La Commissione tributaria provinciale accoglieva parzialmente il ricorso, rideterminando la sanzione dal 100% al 30%. La Commissione tributaria regionale respingeva l’appello della società, confermando la legittimità dell’avviso, la natura non retroattiva della legge n. 190/2019 e la qualificazione dei beni occupati come patrimonio indisponibile comunale. La società ricorreva per cassazione con sette motivi.
La Motivazione della Corte
Il primo motivo, con cui si contestava l’utilizzo della consulenza tecnica disposta in altro giudizio tra le stesse parti per qualificare le aree come patrimonio indisponibile, è infondato. La Corte richiama la giurisprudenza consolidata secondo cui il giudice di merito può utilizzare le prove atipiche raccolte in un diverso processo, purché acquisite al giudizio e sul medesimo sia stato consentito il contraddittorio. Il principio affermato dalle Sezioni Unite n. 3086/2022 e n. 6500/2022 riguarda la consulenza disposta nel giudizio in cui il giudice è adito, non quella assunta altrove. La valutazione delle risultanze consulenziali è censurabile solo per violazione dell’art. 116 c.p.c., profilo non prospettato.

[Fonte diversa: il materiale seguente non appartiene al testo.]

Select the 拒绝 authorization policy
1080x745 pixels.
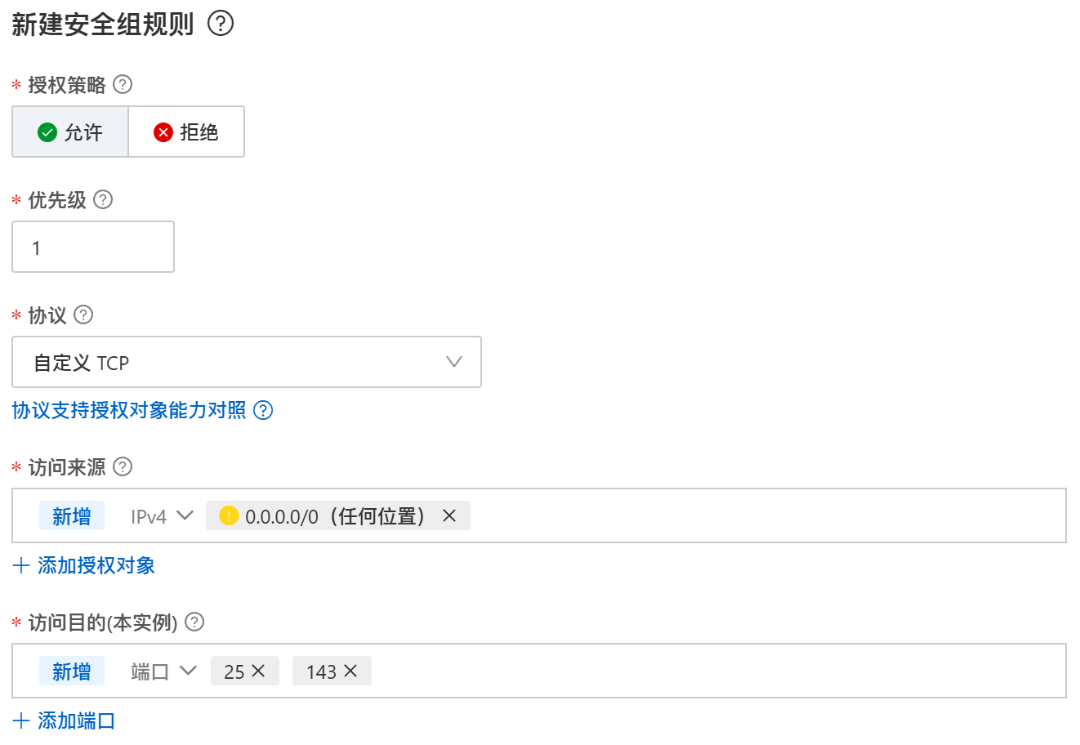186,132
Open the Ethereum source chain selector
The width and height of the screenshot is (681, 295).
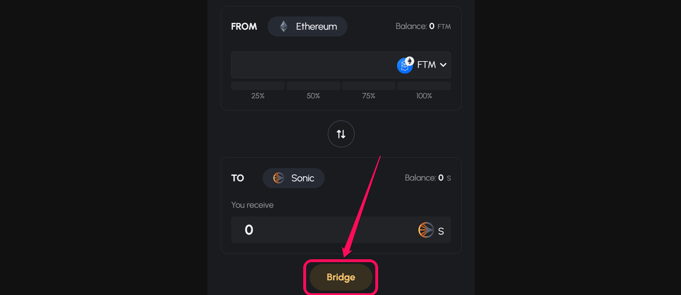(x=308, y=26)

I motivi secondo e terzo, esaminati congiuntamente, non meritano accoglimento. In tema di tributi locali, l’obbligo di motivazione dell’accertamento è adempiuto quando il contribuente è posto in grado di conoscere la pretesa nei suoi elementi essenziali e di contestarne efficacemente l’an e il quantum. L’avviso che indichi la superficie imponibile e la tariffa applicata è adeguatamente motivato, e la società ha dimostrato di aver compreso e contestato puntualmente i presupposti dell’imposizione. La censura sull’art. 2697 c.c. si risolve in una inammissibile richiesta di riesame del merito.

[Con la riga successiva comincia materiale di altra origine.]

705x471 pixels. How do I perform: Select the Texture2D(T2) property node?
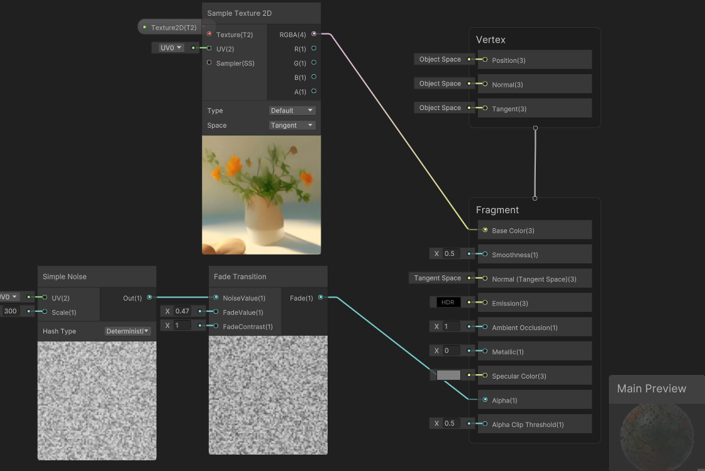(x=173, y=28)
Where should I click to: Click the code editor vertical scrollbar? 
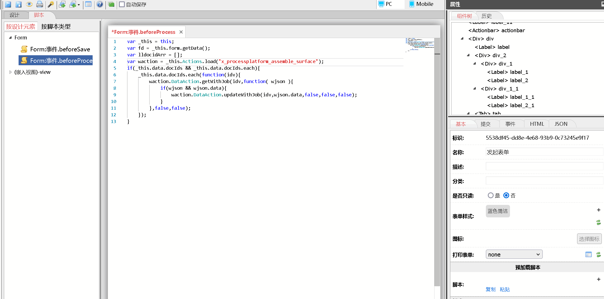437,167
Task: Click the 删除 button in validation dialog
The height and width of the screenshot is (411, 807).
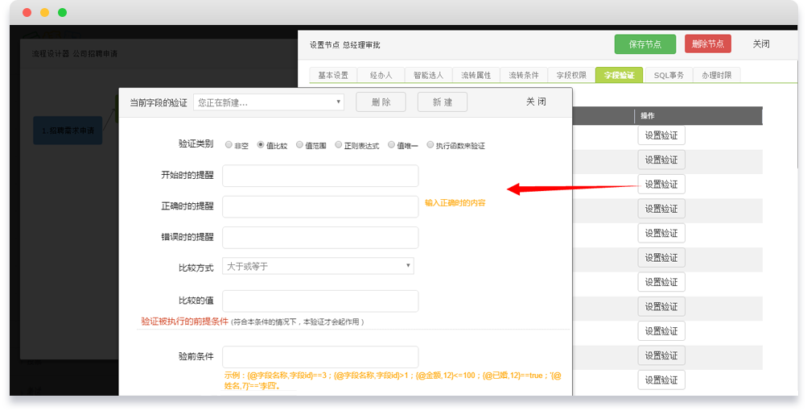Action: 381,102
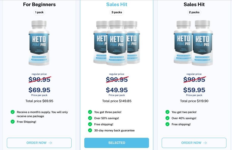
Task: Click the green checkmark beside 'Receive a month's supply'
Action: point(12,112)
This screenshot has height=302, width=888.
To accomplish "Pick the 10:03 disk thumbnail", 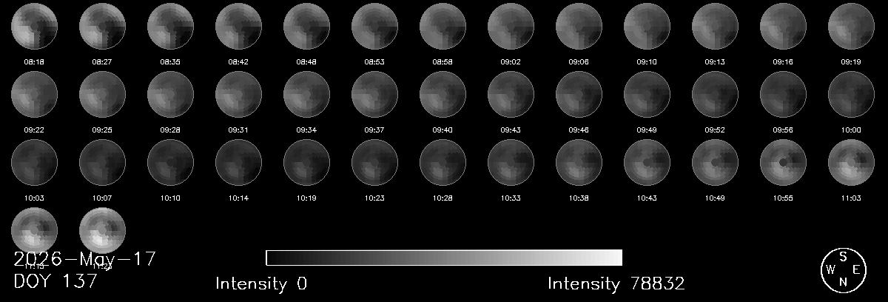I will (35, 162).
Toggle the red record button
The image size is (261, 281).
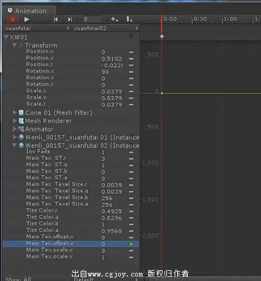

Il quarto motivo è fondato. La Corte ricostruisce la disciplina degli artt. 46 e 47 del d.lgs. n. 507/1993 e dell’art. 63, comma 2, lett. f), del d.lgs. n. 446/1997. Mentre la Tosap riconosce il regime ridotto solo per l’erogazione di pubblici servizi, la disciplina del canone lo contempla anche per le occupazioni realizzate nell’esercizio di attività strumentali ai servizi pubblici. La società produce energia e la immette nella rete di trasporto senza allacci diretti con l’utenza finale: la sua attività è quindi strumentale alla distribuzione. Le Sezioni Unite n. 8628/2020 hanno già chiarito che il criterio forfetario basato sulle utenze si applica anche alla Tosap, e che il concetto di rete va inteso unitariamente. Non rilevano la natura di s.p.a. né lo scopo di lucro.
Il quinto e il sesto motivo sono infondati: la responsabilità sanzionatoria postula solo una condotta cosciente e volontaria, con presunzione di colpa a carico dell’autore della violazione, e non è configurabile alcuna incertezza normativa oggettiva, avendo la stessa società individuato le norme applicabili sin dal ricorso introduttivo. Il settimo motivo è invece fondato: in caso di più violazioni per omesso versamento conseguenti a identici accertamenti per annualità successive, trova applicazione la continuazione attenuata di cui all’art. 12, comma 5, del d.lgs. n. 472/1997, con irrogazione di una sola sanzione. La sentenza è cassata con rinvio per l’accertamento del quantum.